The Ambiguity of Freelancing
When you meet someone new, one of you will ask the question “What do you do?” I don’t think many people are that interested in the answer though: they’re really asking how you make your money (and therefore get a clue to how little you’re worth). This trite question has become so ingrained in us as a conversation opener that it’s hard to avoid and with my recent changes, I’ve been answering this question a lot.
“Freelance web designer” either meets with fascination or a look of terminal blankness (it might be bordeom, it’s sometimes difficult to tell). Observant conversation partners pick up on the “Freelance” part and their next comment is usually “Oh, it must be lovely working when you choose to.” Of course.
The trouble with freelancing is that while it gives you the flexibility to work how and when you choose, that’s only true when (a) you actually have some work and (b) people give it to you when you expected it.
In October I barely earned enough to cover my expenses. This was partly due to the timings of invoice payments and partly because I was focussed on moving house. Undeterred, and knowing that I would get paid eventually in November, I continued to do work for my small network of referrals. But, disaster: the first job, a six day design project, didn’t materialise. As I obviously couldn’t sit around twiddling my fingers waiting for work, I took on other projects and brought forward some other work I had committed to. No problems there, plenty to keep me occupied.
As a courtesy I emailed the project manager of the prospective design job to say that due to the delays and the uncertainty of knowing when I would be given that work, I could no longer guarantee I would be available to do it. Unsurprisingly, he wasn’t happy. But what did he expect? He didn’t deliver the work when he said he would and I had already scheduled my month around doing his 6 days work first. But… this was a new client and the project was potentially worth more further down the line and also as a good portfolio entry. With the benefit of hindsight, I now realise what I did next was probably not the best idea: I offered to work evenings and weekends to achieve his original deadline.
I do not mind hard work and I recognise that I need to invest a lot of time into this new venture if I am to succeed. But this was crazy, even by my standards. I think I ended up doing six weeks work in about four weeks, working on four different projects. I was, and still am, exhausted.

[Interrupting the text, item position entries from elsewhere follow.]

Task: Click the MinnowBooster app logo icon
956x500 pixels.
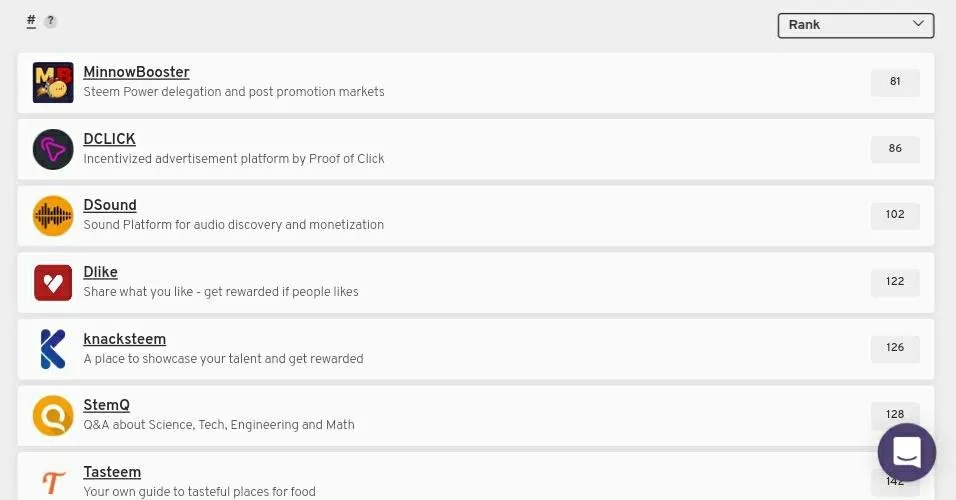Action: point(53,82)
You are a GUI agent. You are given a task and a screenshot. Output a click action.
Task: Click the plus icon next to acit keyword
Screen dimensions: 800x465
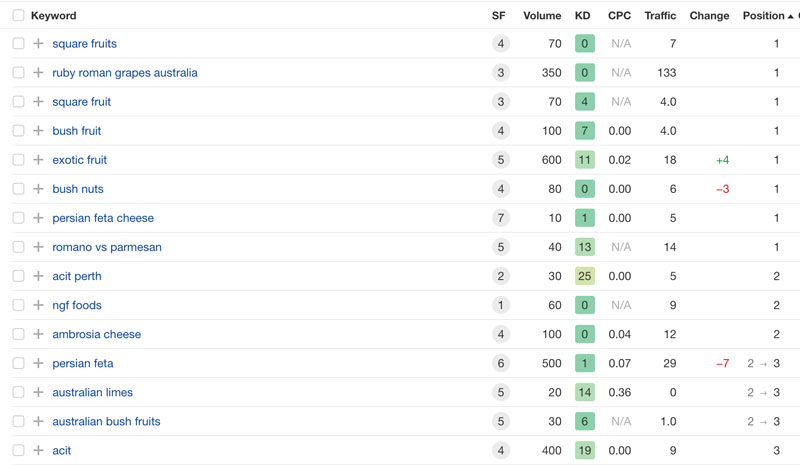tap(38, 450)
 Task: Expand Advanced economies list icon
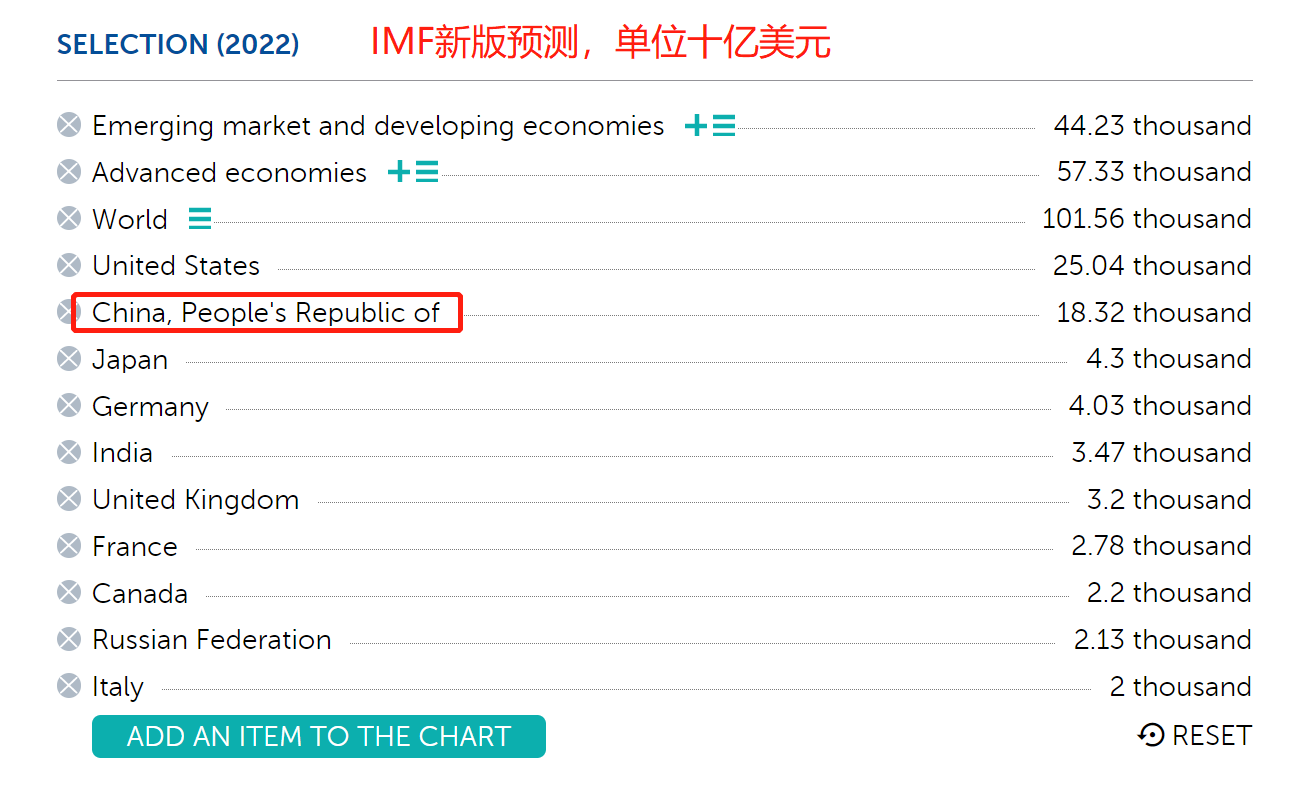427,172
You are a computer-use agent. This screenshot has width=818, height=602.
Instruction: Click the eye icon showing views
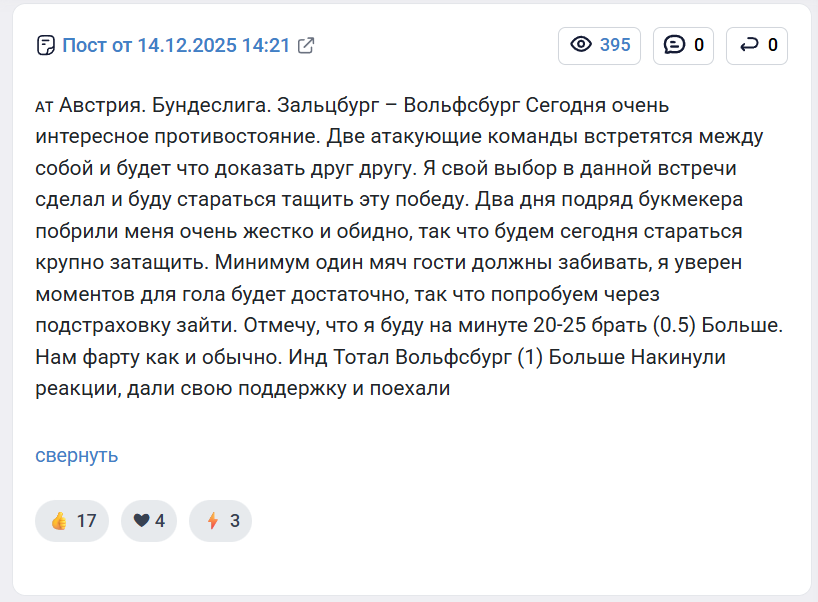pyautogui.click(x=580, y=45)
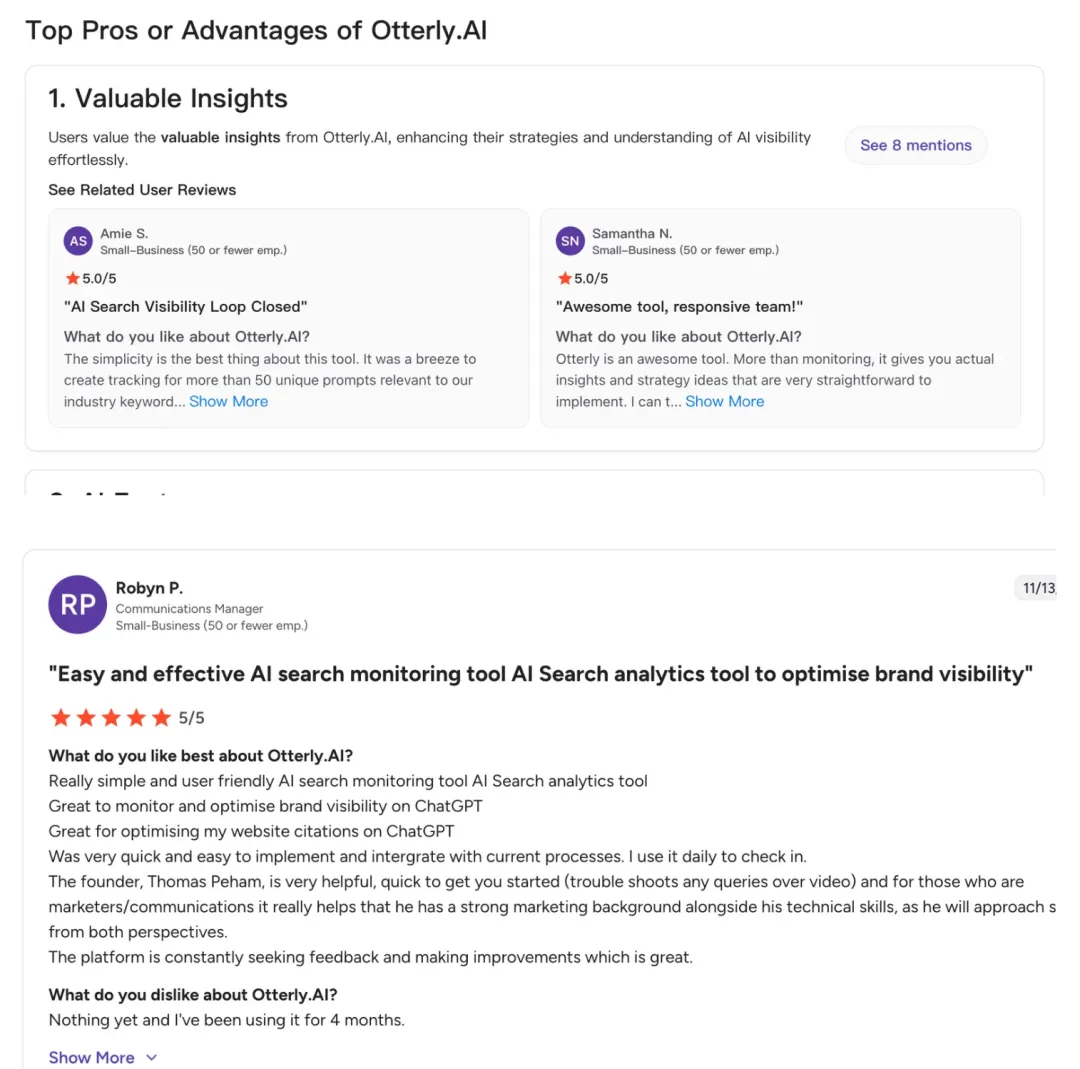Click the "1. Valuable Insights" heading
The image size is (1080, 1069).
tap(167, 98)
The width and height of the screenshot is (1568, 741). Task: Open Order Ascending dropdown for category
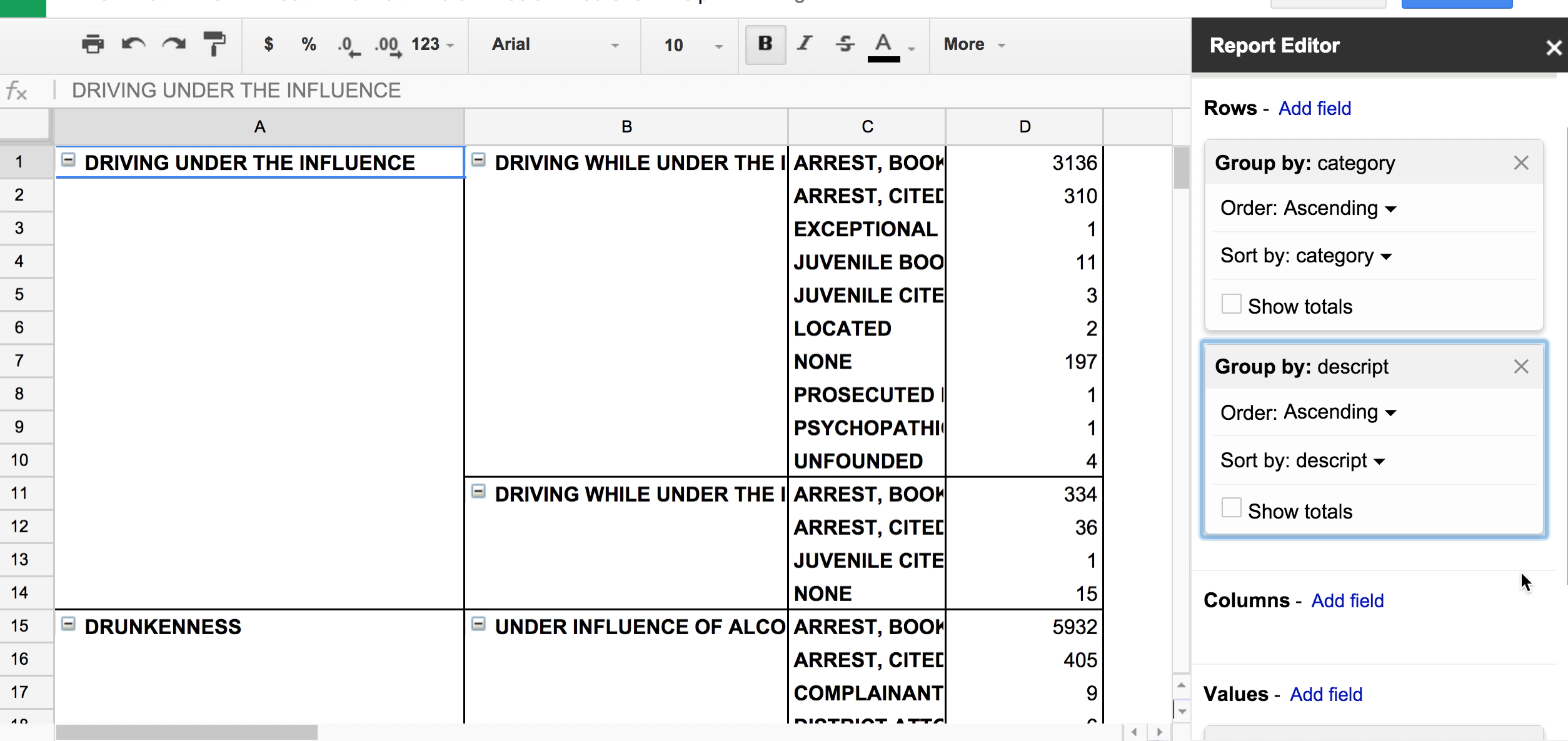1309,208
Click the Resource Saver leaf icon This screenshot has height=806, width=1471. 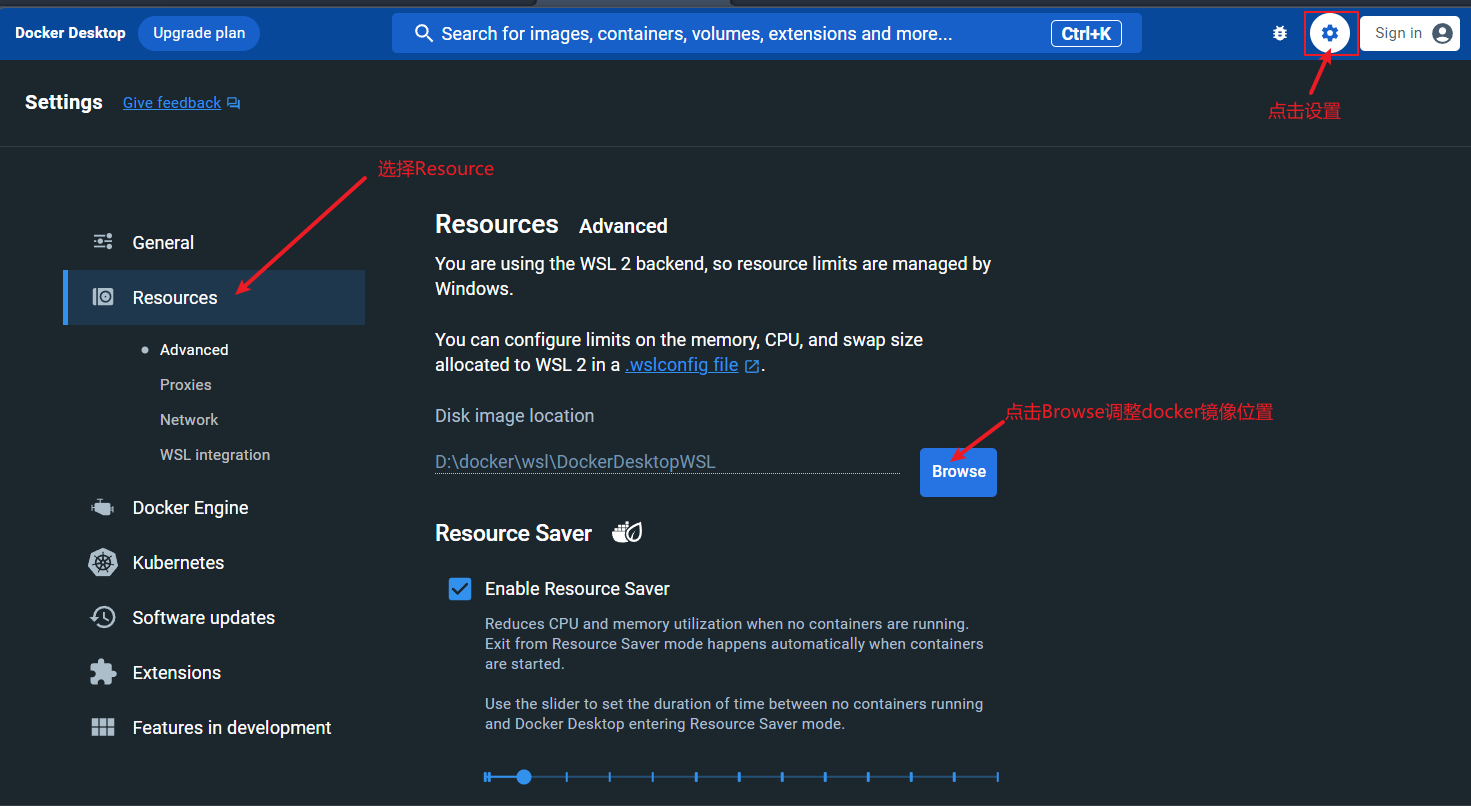[627, 533]

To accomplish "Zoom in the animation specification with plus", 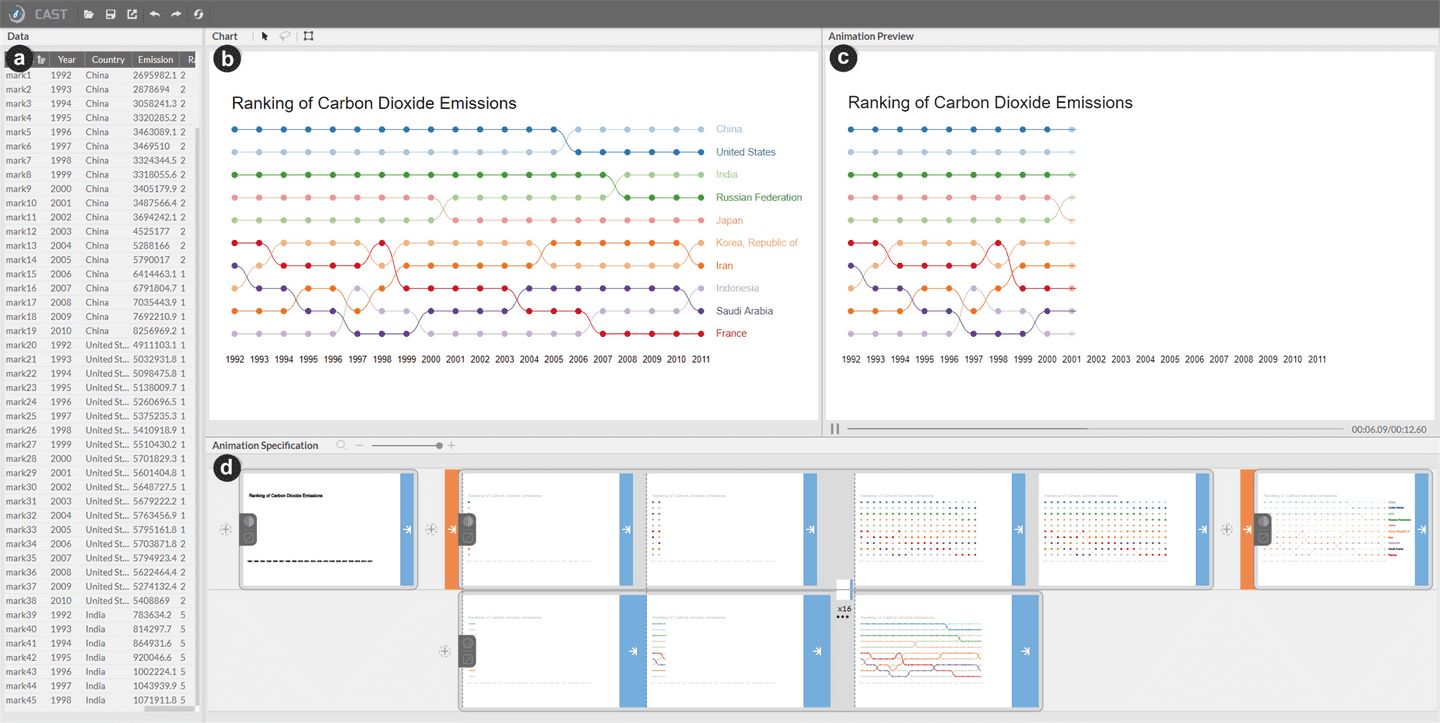I will pos(451,445).
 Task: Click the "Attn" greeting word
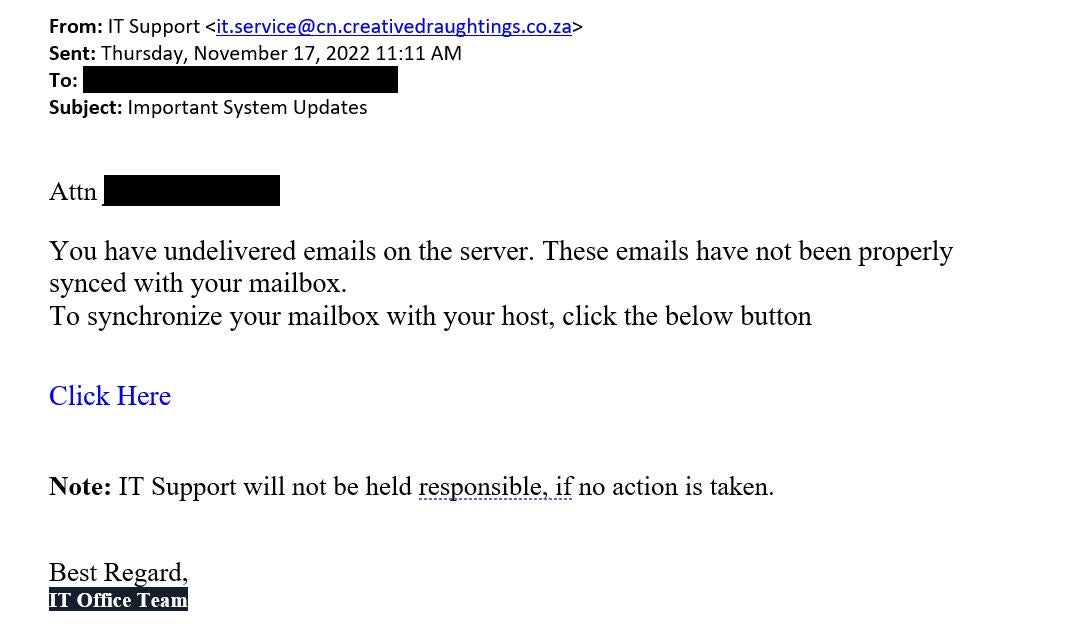73,191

This design project also turned out to be my first “nightmare client” experience as a freelancer. I’m familiar with these creatures of the dark having dealt with same in my previous work lives. The problem was that I was working three steps removed: I reported to the project manager at the agency, he then reported to a partner publisher, and they worked directly with the client – a client who clearly were a committee and who could not agree on anything. The contradictory feedback I received was absurd and resulted in four rounds of amendments where I had only quoted for one.
I try as much as I can to “get things right first time” – it’s my overall philosophy. So the most frustrating aspect of this project was that the earliest work I gave them was much closer to what they wanted than the later revisions! This suggests that the client were not being guided very well but I can only guess as to what happened in those meetings.
So what’s the upshot of all this? Well, I’ve certainly learned a lot and I’ll be doing some things differently in future:
- I won’t promise things I can’t reasonably deliver, however tempted by the financial rewards
- My quotes will be far more detailed and I’m considering removing amendments as a line item and simply adding “Amendments will be charged at my hourly rate.” I know from previous experience that this is often enough to focus clients on providing better, consistent and unified feedback
- I need a better routine because the late nights, late starts (due to late nights) and working weekends have done nothing for my health or social life
- Finally, I need to remember to get away from the computer as much as possible. It’s becoming too much a part of my life and while that’s inevitable to a degree, I need a better balance.
So, is it lovely to work when you choose? Only when your choices don’t rely on the actions of other people.